It would be polite to introduce yourself.

That wasn’t his Combat Relay chiming in there, and for a brief moment Fang paused. He’d been in navy routine so long that it hadn’t occurred to him to introduce himself, but… This was a conversation, wasn’t it? He tapped his teeth together, unusually uncertain, then added: “This is Cog-Officer Fang Zhen speaking.”

A collective sigh of relief washed over the frigate’s bridge. The confirmation that they were indeed butting in on a battlefield was certainly still somewhat unsettling, but at least they wouldn’t get immediately blown up by who knows how many weapons batteries.

“Well, it could be worse.” Raina exhaled and glanced over status reports. “Alright, let’s do what they say. Kill the transponder and the open channels. Helmsman, get us an approach vector on that ship and maintain evasive manoeuvres.”

She pressed the button to send her reply. Her Russian was a little rusty, but she wasn’t writing high-brow poetry here. “Understood, Pillars of Unity. We will meet you soon.” She opened an internal channel after terminating the transmission. “Sergeant, I want your Marines on standby in defensive positions. Have two of your men at the airlock.”

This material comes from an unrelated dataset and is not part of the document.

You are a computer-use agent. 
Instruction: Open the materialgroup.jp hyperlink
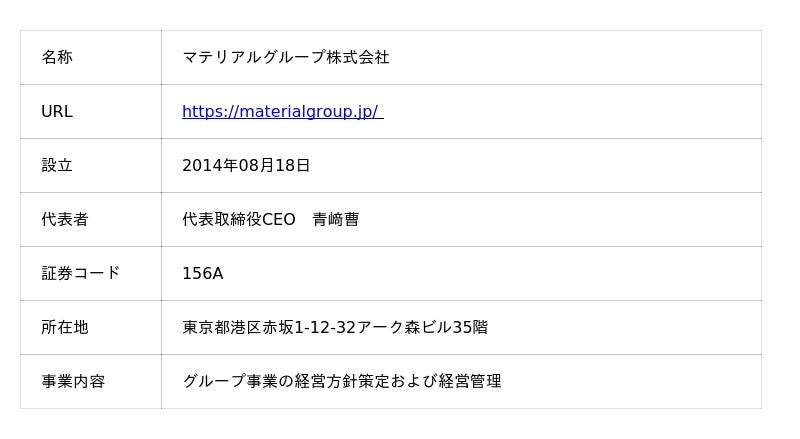pos(280,112)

A gruff voice replied. “Yes ma’am. Finger on the trigger?”

“Hold fire, but be ready for anything.”

“Understood, ma’am. Romanov, out.”

While the bridge churned, still occupied with the ongoing battle that silently swirled around them, Fang instead descended down to an area he hadn’t expected to visit for another few months - the mating interface airlock. On the way, he’d picked up company - Cog-Commissar-Optimiser Wu, steel-backed and offering only a clipped nod as she approached, Chief of Security and Petty Officer Tang Bao the Yin Zholou, who gave a brief, quickly returned-and-waved off salute, and a small armsman contingent, and Huo Ning, one of the vessel’s administrative clerks - crucial, but not always at the center of attention when it came to a bustling command hub like the Pillars.

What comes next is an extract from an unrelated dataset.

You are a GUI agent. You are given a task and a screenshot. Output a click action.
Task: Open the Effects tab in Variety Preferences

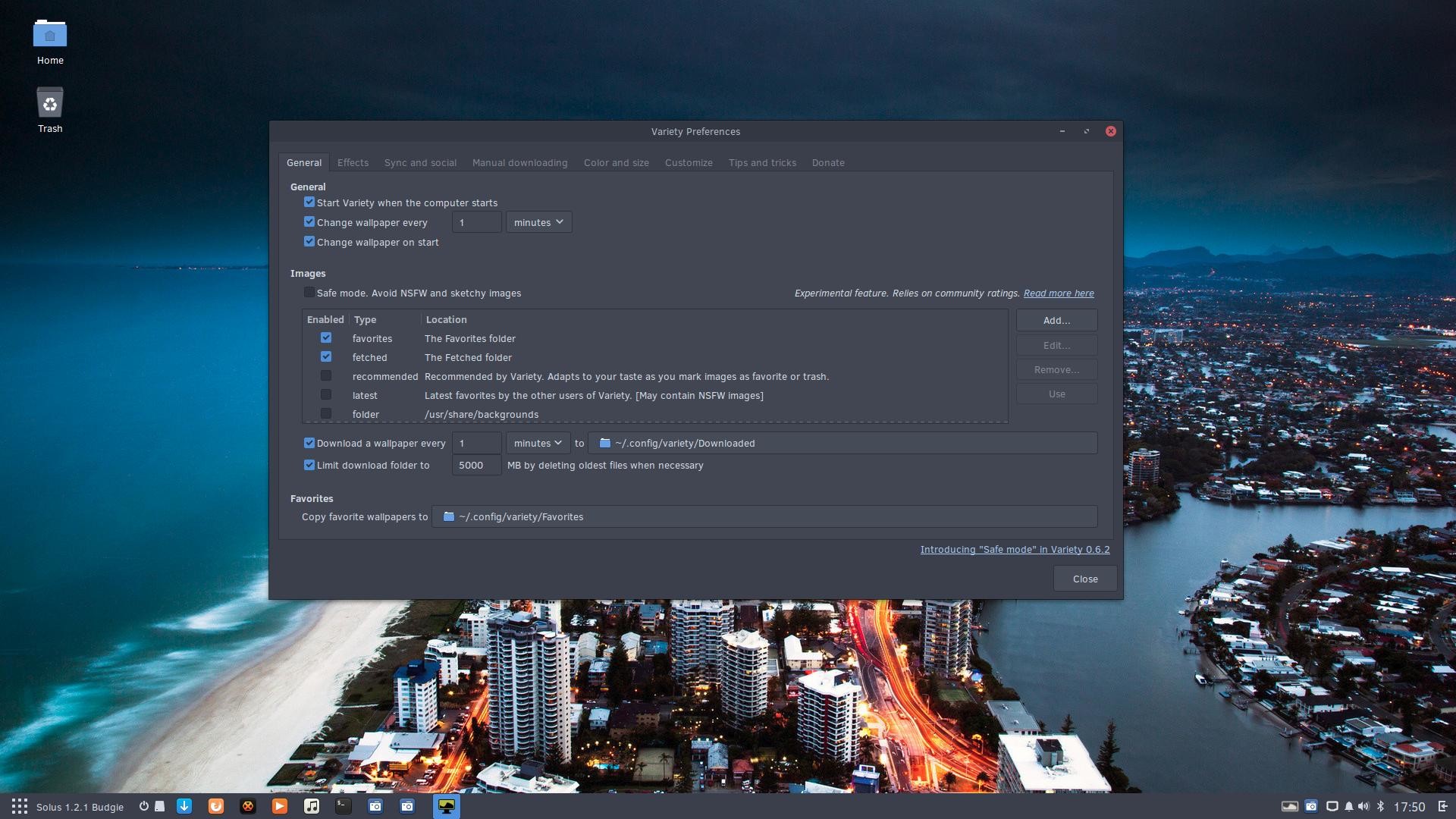pos(352,162)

The group assembled up smartly in the entryway, armsmen lining either side in parade stance with their weapons by their sides. Fang, Wu and Tang spread out between them - the Zholou a half-step back, while Huo Ning remained off to one side, already deploying a microdrone and pairing it with her omnilink.

There was a soft thunk as the mating interface locked home, then the crack and hiss of an airlock opening. The three-tone display above the door shifted from red to amber, and then amber to green, and with another hefty crack the bulkhead doors began to ease apart.

A handful of seconds passed before the rhythmic thumping of ridiculously heavy footsteps came from the airlock. A golem of black steel came through, lowering its head to avoid hitting the upper frame of the airlock door as it emerged before the assembled officers. A firearm whose size would have been almost comical were it not for the ease with which the giant handled it was clutched in its hands, finger off the trigger.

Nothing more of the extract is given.